● WHAT TO WORK ON
Return the part of the varseek passage below between "This will run" and "x variant matrix.", inclusive, copied without any change.

● QUOTED PASSAGE
[Start of section]
This will run the following commands:
- `varseek fastqpp`: Preprocess the fastq files. By default, does nothing.
- `kb count` (variant reference): Perform variant screening on fastq data utilizing kb count's pseudoalignment algorithm. Variant data is stored in an Anndata object as as cell/sample x variant matrix.
- `kb count` ("normal" reference genome) (optional): Perform pseudoalignment of fastq data to the reference genome. Only performed if utilized in the subsequence "varseek clean" step. By default, will occur if the path to the necessary files are not provided as input.
- `varseek clean`: Process the output of kb count. By default, this will threshold variant counts and ensure that there is agreement for each read between the gene of the variant to which the read aligned during the variant reference pseudoalignment and the gene to which the read aligned during the "normal" reference genome pseudoalignment.
- `varseek summarize`: Produces a text file summarizing some high-level insights from the variant screening process.

In [None]:
vk_count_output_dict = vk.count(
    fastqs_dir,
    index=vcrs_index,
    t2g=vcrs_t2g,
    technology=technology,
    out=vk_count_out_dir,
    kb_count_reference_genome_dir=kb_count_reference_genome_dir,
    qc_against_gene_matrix=False,  #!!! uncomment when working
)

In [None]:
print(f"Find summarized results in {vk_count_output_dict['vk_summarize_output_dir']}")
print(f"Find the processed adata object for further analysis in {vk_count_output_dict['adata_path']}")
[End of section]
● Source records
[Start of section]
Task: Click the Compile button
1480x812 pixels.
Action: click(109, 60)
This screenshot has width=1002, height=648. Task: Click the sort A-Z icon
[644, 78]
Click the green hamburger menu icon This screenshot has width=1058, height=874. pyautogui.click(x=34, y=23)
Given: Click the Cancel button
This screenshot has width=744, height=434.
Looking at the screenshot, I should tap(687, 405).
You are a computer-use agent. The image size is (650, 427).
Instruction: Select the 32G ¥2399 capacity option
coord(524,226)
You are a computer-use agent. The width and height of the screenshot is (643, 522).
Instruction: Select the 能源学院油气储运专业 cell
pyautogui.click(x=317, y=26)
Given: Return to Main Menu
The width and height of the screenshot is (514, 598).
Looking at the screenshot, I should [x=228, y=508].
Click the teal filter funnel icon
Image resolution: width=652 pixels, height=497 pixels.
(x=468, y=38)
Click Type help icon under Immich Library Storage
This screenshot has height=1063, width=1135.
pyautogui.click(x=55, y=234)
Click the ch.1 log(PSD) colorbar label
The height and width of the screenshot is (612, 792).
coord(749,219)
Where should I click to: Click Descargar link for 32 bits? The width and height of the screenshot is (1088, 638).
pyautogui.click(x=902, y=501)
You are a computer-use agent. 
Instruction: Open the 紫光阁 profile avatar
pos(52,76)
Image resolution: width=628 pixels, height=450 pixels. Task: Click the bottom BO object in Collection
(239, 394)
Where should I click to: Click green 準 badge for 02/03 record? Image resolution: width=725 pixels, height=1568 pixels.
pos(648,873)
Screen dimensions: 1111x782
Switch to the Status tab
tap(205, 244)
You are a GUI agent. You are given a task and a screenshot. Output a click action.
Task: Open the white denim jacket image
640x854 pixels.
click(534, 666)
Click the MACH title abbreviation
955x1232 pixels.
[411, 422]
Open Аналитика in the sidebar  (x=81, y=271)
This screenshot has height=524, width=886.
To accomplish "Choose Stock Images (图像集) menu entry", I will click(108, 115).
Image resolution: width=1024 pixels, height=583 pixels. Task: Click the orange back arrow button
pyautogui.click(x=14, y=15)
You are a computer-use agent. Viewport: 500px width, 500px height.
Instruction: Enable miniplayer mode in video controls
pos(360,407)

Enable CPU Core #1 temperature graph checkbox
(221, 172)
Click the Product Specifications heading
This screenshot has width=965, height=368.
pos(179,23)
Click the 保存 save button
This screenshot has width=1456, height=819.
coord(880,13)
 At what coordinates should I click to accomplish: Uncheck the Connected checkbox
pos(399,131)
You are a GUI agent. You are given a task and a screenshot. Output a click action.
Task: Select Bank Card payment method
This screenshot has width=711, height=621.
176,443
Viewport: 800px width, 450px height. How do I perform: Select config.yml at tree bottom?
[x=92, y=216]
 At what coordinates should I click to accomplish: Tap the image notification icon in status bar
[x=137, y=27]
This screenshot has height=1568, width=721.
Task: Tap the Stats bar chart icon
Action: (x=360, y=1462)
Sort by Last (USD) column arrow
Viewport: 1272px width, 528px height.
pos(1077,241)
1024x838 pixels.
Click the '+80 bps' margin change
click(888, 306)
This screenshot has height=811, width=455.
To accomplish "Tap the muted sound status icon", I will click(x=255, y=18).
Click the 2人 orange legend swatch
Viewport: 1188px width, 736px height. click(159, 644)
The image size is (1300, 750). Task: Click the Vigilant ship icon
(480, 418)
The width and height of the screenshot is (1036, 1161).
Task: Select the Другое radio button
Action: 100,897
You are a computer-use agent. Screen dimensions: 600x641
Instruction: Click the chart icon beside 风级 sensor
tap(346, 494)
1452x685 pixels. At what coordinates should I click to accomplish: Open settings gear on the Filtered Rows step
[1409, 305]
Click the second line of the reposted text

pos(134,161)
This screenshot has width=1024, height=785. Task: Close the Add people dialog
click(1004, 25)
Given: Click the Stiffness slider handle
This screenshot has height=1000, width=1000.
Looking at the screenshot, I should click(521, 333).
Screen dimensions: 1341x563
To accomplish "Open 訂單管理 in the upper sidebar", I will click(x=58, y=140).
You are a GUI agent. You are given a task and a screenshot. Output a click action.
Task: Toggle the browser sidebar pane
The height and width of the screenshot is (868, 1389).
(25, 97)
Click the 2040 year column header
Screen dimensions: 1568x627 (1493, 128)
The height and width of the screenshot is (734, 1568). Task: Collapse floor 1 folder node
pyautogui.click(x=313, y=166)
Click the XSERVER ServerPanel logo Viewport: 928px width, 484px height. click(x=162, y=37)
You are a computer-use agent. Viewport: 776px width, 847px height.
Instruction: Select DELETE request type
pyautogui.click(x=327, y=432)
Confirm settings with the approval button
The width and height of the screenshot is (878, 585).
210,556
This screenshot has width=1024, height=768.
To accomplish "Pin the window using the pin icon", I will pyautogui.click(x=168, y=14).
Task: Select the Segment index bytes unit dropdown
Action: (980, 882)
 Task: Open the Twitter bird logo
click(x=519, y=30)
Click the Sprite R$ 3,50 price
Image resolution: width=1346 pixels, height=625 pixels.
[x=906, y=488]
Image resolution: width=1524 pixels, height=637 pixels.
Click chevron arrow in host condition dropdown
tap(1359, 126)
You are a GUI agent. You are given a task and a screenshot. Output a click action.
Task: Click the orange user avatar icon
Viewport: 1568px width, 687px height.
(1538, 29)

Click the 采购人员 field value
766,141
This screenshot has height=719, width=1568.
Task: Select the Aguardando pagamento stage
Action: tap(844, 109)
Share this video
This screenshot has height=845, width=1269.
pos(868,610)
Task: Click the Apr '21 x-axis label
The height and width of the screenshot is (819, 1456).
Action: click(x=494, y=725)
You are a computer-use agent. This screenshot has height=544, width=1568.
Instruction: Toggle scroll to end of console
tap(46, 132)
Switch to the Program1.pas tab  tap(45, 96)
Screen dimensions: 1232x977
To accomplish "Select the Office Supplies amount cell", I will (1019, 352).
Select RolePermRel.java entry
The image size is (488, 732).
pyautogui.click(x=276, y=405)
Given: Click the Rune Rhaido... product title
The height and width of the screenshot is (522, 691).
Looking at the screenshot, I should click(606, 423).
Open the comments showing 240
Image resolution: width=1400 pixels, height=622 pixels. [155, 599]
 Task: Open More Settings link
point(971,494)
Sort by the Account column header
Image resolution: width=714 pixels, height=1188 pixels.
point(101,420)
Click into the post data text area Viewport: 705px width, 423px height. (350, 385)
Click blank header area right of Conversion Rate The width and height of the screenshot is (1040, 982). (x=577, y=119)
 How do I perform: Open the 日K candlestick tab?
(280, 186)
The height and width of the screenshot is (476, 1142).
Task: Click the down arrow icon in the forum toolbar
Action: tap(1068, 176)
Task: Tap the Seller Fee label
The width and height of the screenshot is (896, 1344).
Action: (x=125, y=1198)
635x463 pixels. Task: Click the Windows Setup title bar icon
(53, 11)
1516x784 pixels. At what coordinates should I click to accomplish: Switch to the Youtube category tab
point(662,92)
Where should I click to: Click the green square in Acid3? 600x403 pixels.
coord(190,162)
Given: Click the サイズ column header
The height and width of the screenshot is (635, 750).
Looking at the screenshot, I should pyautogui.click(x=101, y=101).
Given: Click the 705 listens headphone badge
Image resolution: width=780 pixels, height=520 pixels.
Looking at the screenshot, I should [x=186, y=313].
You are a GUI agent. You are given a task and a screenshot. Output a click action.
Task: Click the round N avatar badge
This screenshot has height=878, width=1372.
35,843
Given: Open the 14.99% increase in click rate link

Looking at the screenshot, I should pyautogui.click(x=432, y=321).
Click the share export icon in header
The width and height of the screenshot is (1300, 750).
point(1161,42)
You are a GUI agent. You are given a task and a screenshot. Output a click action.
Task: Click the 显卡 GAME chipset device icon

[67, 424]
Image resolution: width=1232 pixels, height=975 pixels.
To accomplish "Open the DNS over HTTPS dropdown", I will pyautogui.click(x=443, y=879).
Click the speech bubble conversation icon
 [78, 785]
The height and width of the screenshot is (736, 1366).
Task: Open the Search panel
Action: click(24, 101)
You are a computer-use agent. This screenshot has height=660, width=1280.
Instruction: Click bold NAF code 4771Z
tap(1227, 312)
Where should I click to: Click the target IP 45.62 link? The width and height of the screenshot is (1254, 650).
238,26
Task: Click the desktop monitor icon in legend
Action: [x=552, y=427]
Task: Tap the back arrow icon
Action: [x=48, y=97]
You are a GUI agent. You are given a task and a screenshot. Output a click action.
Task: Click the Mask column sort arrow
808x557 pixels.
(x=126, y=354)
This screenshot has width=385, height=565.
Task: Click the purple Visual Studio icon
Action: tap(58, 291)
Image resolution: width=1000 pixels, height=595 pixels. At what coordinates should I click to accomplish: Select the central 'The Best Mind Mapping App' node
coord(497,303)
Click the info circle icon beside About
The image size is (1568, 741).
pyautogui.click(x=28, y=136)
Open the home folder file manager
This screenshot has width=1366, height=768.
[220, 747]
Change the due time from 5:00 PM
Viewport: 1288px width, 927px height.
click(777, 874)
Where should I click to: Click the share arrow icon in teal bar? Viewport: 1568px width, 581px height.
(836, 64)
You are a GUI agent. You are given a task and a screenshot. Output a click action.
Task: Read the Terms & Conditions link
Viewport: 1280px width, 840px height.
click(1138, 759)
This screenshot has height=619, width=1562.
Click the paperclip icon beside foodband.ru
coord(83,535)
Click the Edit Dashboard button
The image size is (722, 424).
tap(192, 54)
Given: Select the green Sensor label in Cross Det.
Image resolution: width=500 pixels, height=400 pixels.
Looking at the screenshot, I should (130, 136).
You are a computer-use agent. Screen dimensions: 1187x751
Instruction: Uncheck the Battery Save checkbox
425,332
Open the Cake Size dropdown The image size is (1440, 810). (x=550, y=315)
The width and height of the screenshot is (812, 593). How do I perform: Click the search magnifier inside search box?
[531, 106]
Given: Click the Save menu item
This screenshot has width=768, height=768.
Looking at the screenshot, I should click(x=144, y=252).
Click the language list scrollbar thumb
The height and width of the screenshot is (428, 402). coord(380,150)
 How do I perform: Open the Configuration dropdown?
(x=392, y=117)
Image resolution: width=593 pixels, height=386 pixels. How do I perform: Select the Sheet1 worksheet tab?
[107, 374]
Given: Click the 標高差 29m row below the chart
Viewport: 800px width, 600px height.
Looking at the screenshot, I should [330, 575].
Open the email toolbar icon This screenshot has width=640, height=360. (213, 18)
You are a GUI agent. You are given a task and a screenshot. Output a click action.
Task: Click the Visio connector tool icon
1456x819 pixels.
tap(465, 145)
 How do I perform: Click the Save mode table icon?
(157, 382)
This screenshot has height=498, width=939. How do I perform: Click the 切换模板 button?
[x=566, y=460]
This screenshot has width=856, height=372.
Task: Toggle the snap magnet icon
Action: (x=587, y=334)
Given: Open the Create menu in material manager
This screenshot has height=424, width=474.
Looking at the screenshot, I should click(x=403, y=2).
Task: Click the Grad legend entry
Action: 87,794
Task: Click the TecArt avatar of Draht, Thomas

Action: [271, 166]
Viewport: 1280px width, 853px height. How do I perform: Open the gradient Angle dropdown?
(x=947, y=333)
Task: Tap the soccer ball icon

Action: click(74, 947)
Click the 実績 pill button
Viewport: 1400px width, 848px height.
[End of section]
● REPLY TO THE TASK
This will run the following commands:
- `varseek fastqpp`: Preprocess the fastq files. By default, does nothing.
- `kb count` (variant reference): Perform variant screening on fastq data utilizing kb count's pseudoalignment algorithm. Variant data is stored in an Anndata object as as cell/sample x variant matrix.